Microsoft Flow Button Multi-Select Input
Microsoft Flow buttons are very powerful tools to create an app to get information from people in your organization.
One of the input option types is a text input. In addition to the single text field input, you can configure the input field to support both a drop-down list of options and a multi-select version.
For those of that work with the CDS platform and are accustomed to working with the Multi-select option sets there, the Flow implementation behaves differently.
The difference being is that if you try to consume the output of the Flow multi-select selections, Flow treats them as multiple different responses. And as such when the next action to use them follows it will automatically create an apply to each loop, creating one new record for each of the items selected as follows.
In this example rather than create one Contact record with their favorite colors, it will create a Contact for each favorite color with that color as their only favorite.
Here is one way to set it up so that you end up with one Contact record with all their favorite colors in one field.
In order to be able to use the selected options as the input for a single field in CDS, you must first initialize a variable and then concatenate the responses. For simplicity purposes for the blog I am illustrating the steps with the Action being a send mobile notification so you can easily see the results.
Step 1 – Create the Button with a Multi-select option set input
Step 2 – Initialize Favorites Variable. Set the Type to String and leave the value blank.

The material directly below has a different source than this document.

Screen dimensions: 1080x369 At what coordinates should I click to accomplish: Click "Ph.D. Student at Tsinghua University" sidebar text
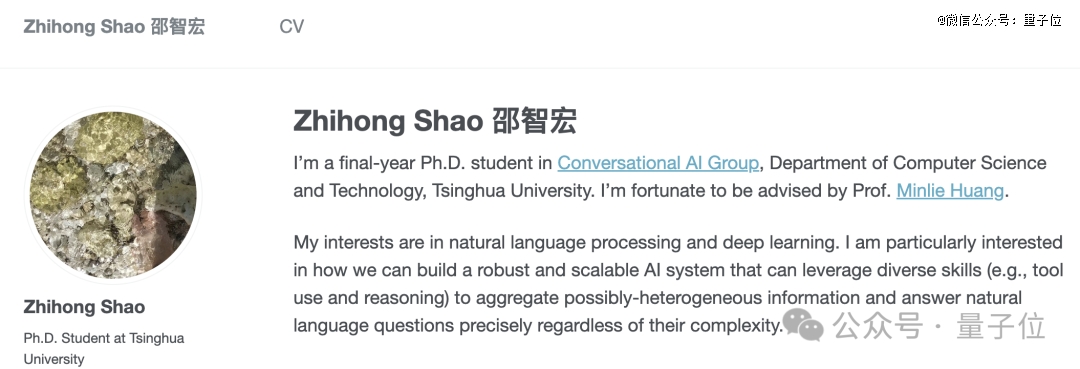pos(103,349)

Step 3 – Use the Concatenate data operation to create a single string value for all the selected options
Step 4 – Lastly insert an action to do ‘something’ with the variable. In the text field just use the Dynamic Content from the previous step. As mentioned previously since I am just blogging and testing with this design pattern, the best practice is to just use the Notification Action for any easy check that the results are there. Once it passes then replace the Notification step with the Action that you will really use.
Ta Da!!!! – Now view the output. In this example I had selected Go Water Skiing and Drive the boat while other people ski in the button input. You don’t think I would have picked reality TV shows or clean my gutters?
Now use this design pattern with any service that flow supports!